** Start **

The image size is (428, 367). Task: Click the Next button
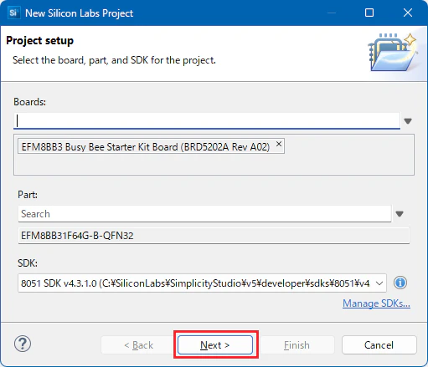[x=215, y=345]
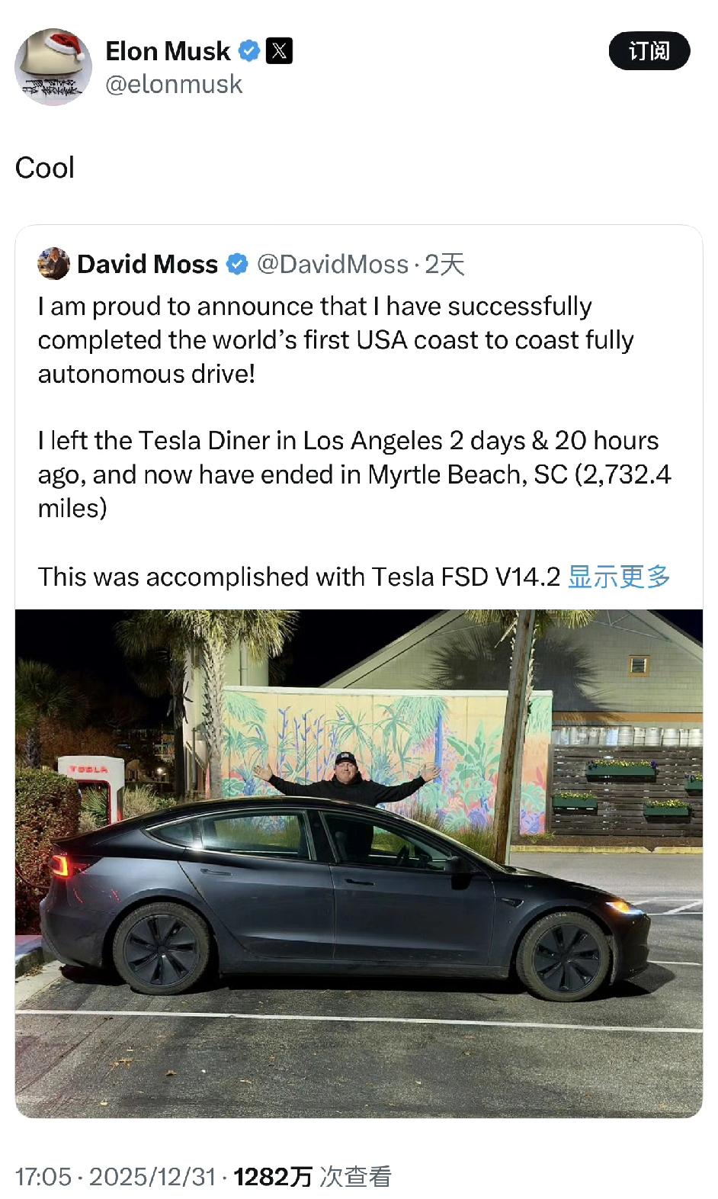Click the blue verified badge beside Elon Musk

248,51
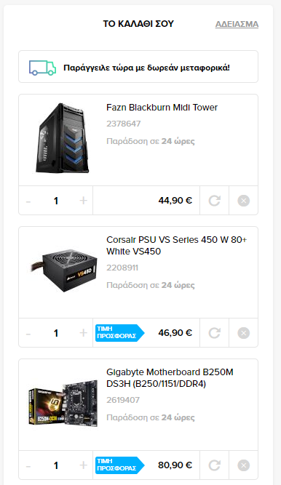Refresh the Fazn Blackburn Midi Tower item

click(215, 201)
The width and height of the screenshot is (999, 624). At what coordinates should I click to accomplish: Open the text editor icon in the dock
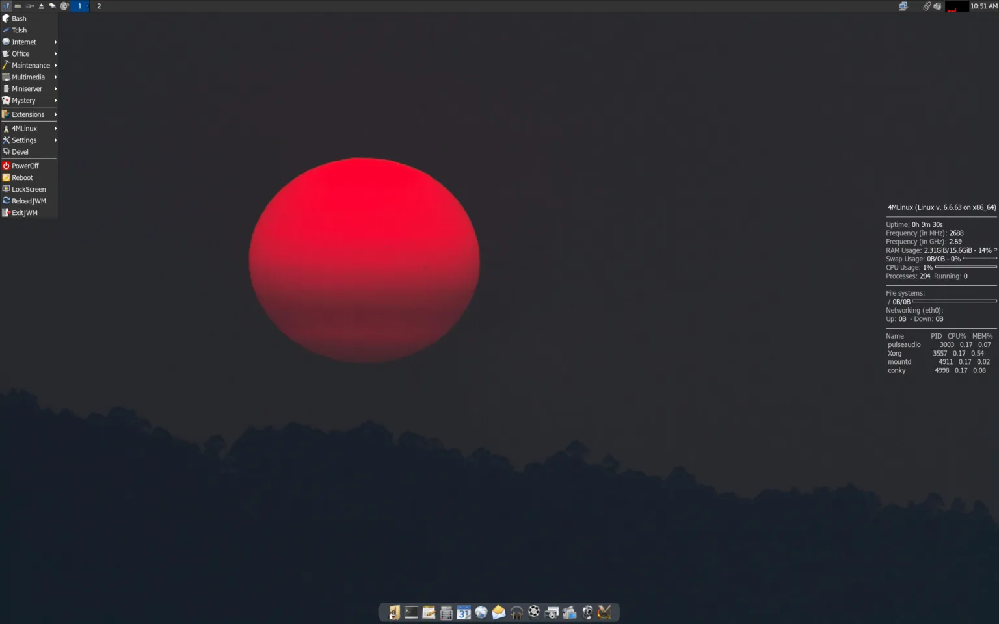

** End **

STATED TASK >> Rewrite all the records above with "dock" replaced by "taskbar" and everything else left the same. Leave the pictures out.

CORRECT ANSWER >>
The image size is (428, 367). Task: Click the Next button
[x=215, y=345]
Click the blue verified badge beside Elon Musk

248,51
Refresh the Fazn Blackburn Midi Tower item

click(215, 201)
The width and height of the screenshot is (999, 624). At what coordinates should I click to accomplish: Open the text editor icon in the taskbar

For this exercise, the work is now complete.